The remote patient monitoring market saw a big jump in the last year, with 7.1 million patients in 2016 enrolled in some form of digital health program featuring connected medical devices as a core part of their care plan, according to new data.
Swedish market research firm Berg Insight, which specializes in IoT verticals, tracked a 44 percent jump in remotely monitored patients last year. While that’s not counting the various connected devices used for personal health tracking, the researchers predict that will begin to play a larger role in their ongoing healthcare. They estimate the number of remotely monitored patients will reach 50.2 million in the next four years, with 25.2 million comprised of those with connected home medical monitoring devices and the rest coming from personal devices.
“Using patients’ own mobile devices as health hubs is now becoming a viable alternative for remote patient monitoring,” the researchers write. “Bring-your-own-device connectivity will be preferred by select patients groups and will be used for the monitoring of 22.9 million patients in 2021. “
As the trend moves towards incorporating more connectivity in medical devices and pharmaceuticals to leverage new value propositions and services, Berg identified sleep tech as the fastest growing market of 2016, eclipsing the implantable cardiac rhythm management device market (dominated by companies like Medtronic, Biotronik and St. Jude Medical), which has long been the strongest market. The two verticals together accounted for 80 percent of all connected home monitoring systems in 2016, followed by telehealth, with half a million connections.
“The number of remotely monitored sleep therapy patients grew by 70 percent in 2016, with market growth mainly driven by the vendor ResMed that has made connected healthcare a cornerstone of its strategy,” the report states.
Looking forward, Berg predicts glucose monitoring, air flow monitoring and connected pharmaceuticals will be the three fastest growing market segments for the next five years.
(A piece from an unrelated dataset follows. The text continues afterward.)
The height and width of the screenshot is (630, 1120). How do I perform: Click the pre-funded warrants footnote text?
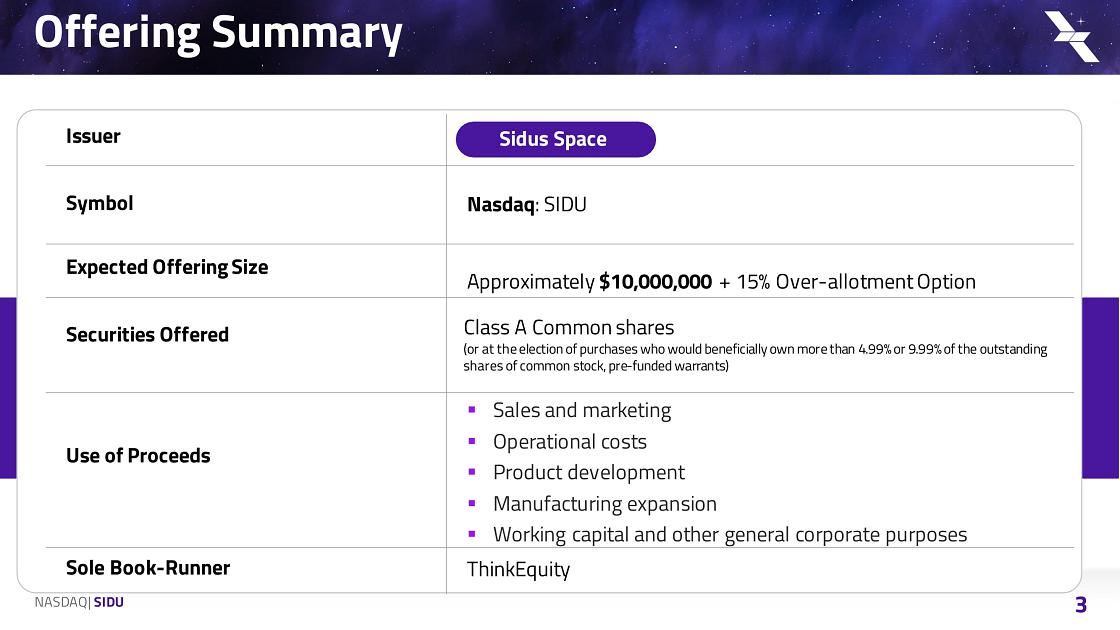pos(755,357)

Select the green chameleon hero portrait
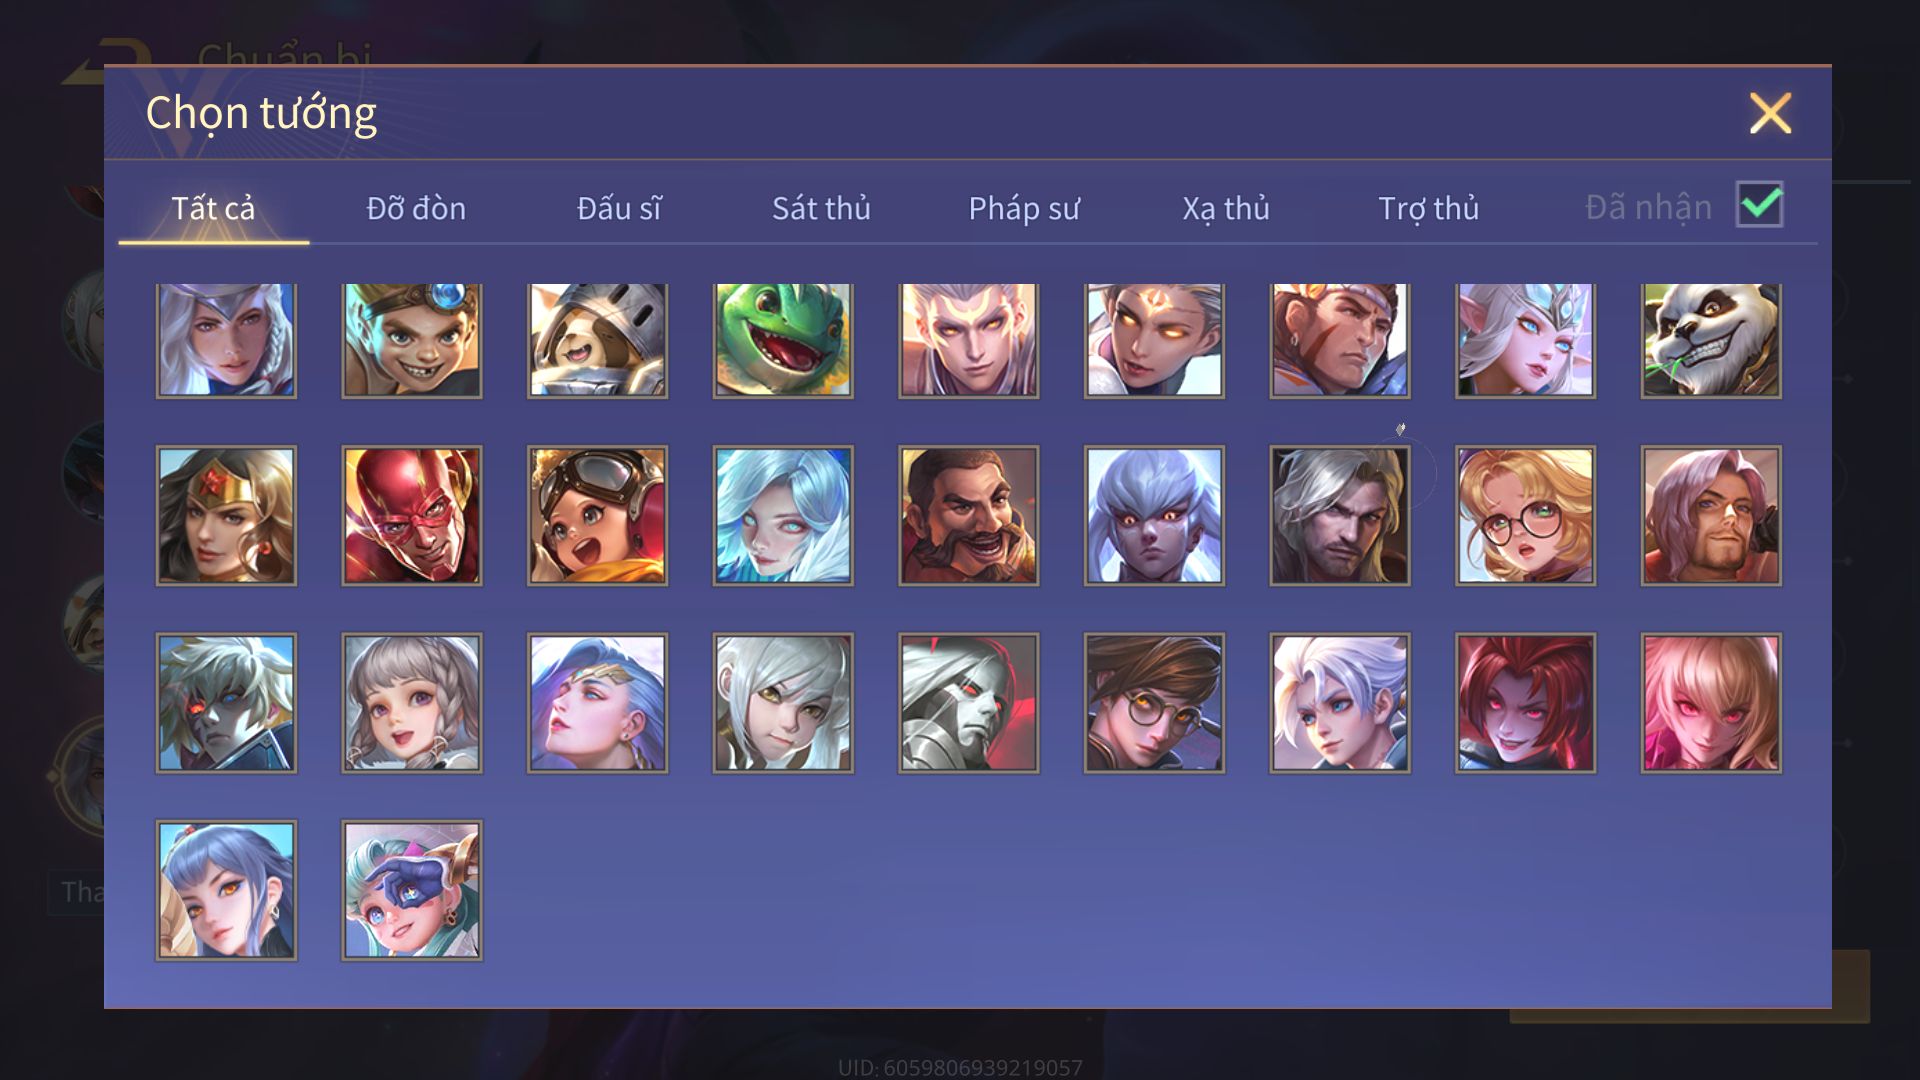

Leading those segments, Berg pointed to AstraZeneca, Dexcom, Merck, Novartis, Propeller Health, Proteus Digital Health, Roche, Sanofi, Voluntis and WellDoc.
Cellular connectivity has become the de-facto standard communication technology for connected home medical monitoring devices, with 4.9 million such devices with integrated cellular connectivity (up from 3 million in 2015).
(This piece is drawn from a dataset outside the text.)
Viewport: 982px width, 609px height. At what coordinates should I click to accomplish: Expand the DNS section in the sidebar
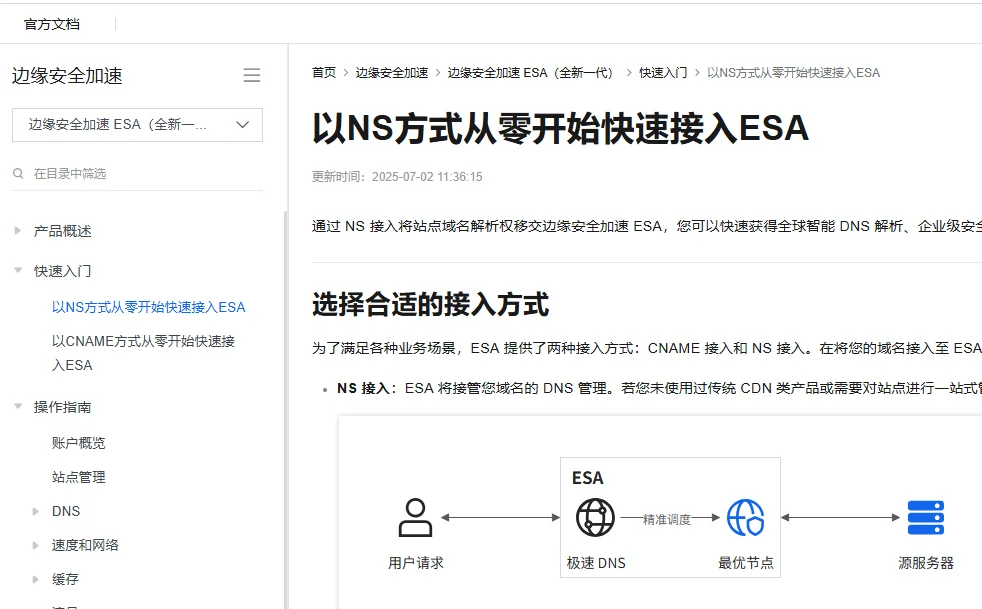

Taking apart the digital health value chain, Berg reported that care delivery platforms, and the software solutions that enable those platforms remotely, are the most rapidly developing. There are different types of platforms on the market, such as general-purpose ones like Exco InTouch or Vivify Health that can be adapted to various use cases by forming the basis of development for specific therapeutic areas, or those like Qualcomm Life and Validic that provide products and services to collect, transmit and create actionable insights from medical monitoring device data to caregivers.
And when it comes to managing that data, Berg reported that there are a variety of parties positioned to fill the role. One trend is using third party clouds, such as that employed by diabetes management company Glooko, and many other entities are rising up to manage the huge amounts of data from health-related apps and devices.
“When the line between medical devices and health gadgets has become blurred, traditional as well as startup companies try to position themselves as important stakeholders in the ecosystem for [mobile health] data,” the report authors write. “National PHR systems, device manufacturing companies, independent app producers and tech giants such as Google, Apple and Microsoft are some common options for data storage.”